● Given request a: Decide whether each statement agrees with the essay on cover letters, and give yes or no with the deciding words quoted from it. (i) The author reads a stack of cover letters from students every semester. (ii) The author says most of these letters fall short because the writing is poor. (iii) The essay says readers open a cover letter to find out whether the applicant is qualified.

━━━━━ Document passage ━━━━━

Your Cover Letter Is About the Wrong Person
The resume gets you on the yes pile. The cover letter is supposed to do something else entirely. Most people write the wrong document for that job.
Every semester I read a stack of cover letters from students who are genuinely talented, genuinely motivated, and genuinely convinced that the letter they have written is good. Most of them are not. Not because the writing is poor, but because the whole thing is about the wrong person. I read three paragraphs about someone’s background, their skills, their passion for the industry, their excitement about the role, and by the end I know a great deal about what they want and almost nothing about whether they have thought about me at all. It is the professional equivalent of a first date where the other person talks for forty minutes, asks you nothing, and then wonders why you do not call back.
That is most cover letters.
Here is what the yes pile actually means. It means your resume cleared the first filter. You have the skills. So do eleven other people in that stack. Nobody opens a cover letter wondering whether you are qualified. They already know that. What they are actually wondering is whether they want to sit across a table from you for an hour. Whether you have thought about them at all. Whether there is a person in this document, or just an applicant.
94% of hiring managers say the quality of a cover letter significantly influences their decision to invite a candidate to interview.
Source: Resume Genius Cover Letter Statistics 2026
That number does not surprise me. What surprises me is how few applicants write as if they know it. Here is what they do instead.

━━━━━ Material for this task ━━━━━

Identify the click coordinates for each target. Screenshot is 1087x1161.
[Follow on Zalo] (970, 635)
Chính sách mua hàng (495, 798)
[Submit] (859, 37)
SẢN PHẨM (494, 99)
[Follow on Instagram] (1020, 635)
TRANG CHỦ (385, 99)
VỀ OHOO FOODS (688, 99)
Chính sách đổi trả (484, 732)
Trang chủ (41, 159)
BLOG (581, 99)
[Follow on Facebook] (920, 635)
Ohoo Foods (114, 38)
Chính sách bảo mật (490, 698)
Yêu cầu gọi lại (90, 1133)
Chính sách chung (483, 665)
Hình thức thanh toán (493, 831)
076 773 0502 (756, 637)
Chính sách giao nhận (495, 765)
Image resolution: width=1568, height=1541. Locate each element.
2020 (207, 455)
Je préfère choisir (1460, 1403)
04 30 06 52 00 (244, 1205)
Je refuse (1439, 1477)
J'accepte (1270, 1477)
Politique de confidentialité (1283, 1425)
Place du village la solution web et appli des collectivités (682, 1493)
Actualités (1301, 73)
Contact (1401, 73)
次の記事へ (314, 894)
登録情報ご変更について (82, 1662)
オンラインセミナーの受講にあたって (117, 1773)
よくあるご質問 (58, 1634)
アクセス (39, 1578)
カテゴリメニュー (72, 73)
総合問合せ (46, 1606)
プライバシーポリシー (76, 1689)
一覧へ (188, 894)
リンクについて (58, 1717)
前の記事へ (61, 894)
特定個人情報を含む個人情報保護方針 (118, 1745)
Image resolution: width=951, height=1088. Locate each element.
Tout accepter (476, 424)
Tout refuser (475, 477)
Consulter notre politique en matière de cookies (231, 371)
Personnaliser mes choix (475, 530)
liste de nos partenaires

━━━━━

● Given request b: From the records, repeat the lines starting with the line that contains "[Submit] (859, 37)" and going on through the line that contains "特定個人情報を含む個人情報保護方針 (118, 1745)", both ends included.

● Final result a:
(i) Yes: "Every semester I read a stack of cover letters from students who are genuinely talented, genuinely motivated, and genuinely convinced that the letter they have written is good."
(ii) No: "Not because the writing is poor, but because the whole thing is about the wrong person."
(iii) No: "Nobody opens a cover letter wondering whether you are qualified."

● Final result b:
[Submit] (859, 37)
SẢN PHẨM (494, 99)
[Follow on Instagram] (1020, 635)
TRANG CHỦ (385, 99)
VỀ OHOO FOODS (688, 99)
Chính sách đổi trả (484, 732)
Trang chủ (41, 159)
BLOG (581, 99)
[Follow on Facebook] (920, 635)
Ohoo Foods (114, 38)
Chính sách bảo mật (490, 698)
Yêu cầu gọi lại (90, 1133)
Chính sách chung (483, 665)
Hình thức thanh toán (493, 831)
076 773 0502 (756, 637)
Chính sách giao nhận (495, 765)
Image resolution: width=1568, height=1541. Locate each element.
2020 (207, 455)
Je préfère choisir (1460, 1403)
04 30 06 52 00 (244, 1205)
Je refuse (1439, 1477)
J'accepte (1270, 1477)
Politique de confidentialité (1283, 1425)
Place du village la solution web et appli des collectivités (682, 1493)
Actualités (1301, 73)
Contact (1401, 73)
次の記事へ (314, 894)
登録情報ご変更について (82, 1662)
オンラインセミナーの受講にあたって (117, 1773)
よくあるご質問 (58, 1634)
アクセス (39, 1578)
カテゴリメニュー (72, 73)
総合問合せ (46, 1606)
プライバシーポリシー (76, 1689)
一覧へ (188, 894)
リンクについて (58, 1717)
前の記事へ (61, 894)
特定個人情報を含む個人情報保護方針 (118, 1745)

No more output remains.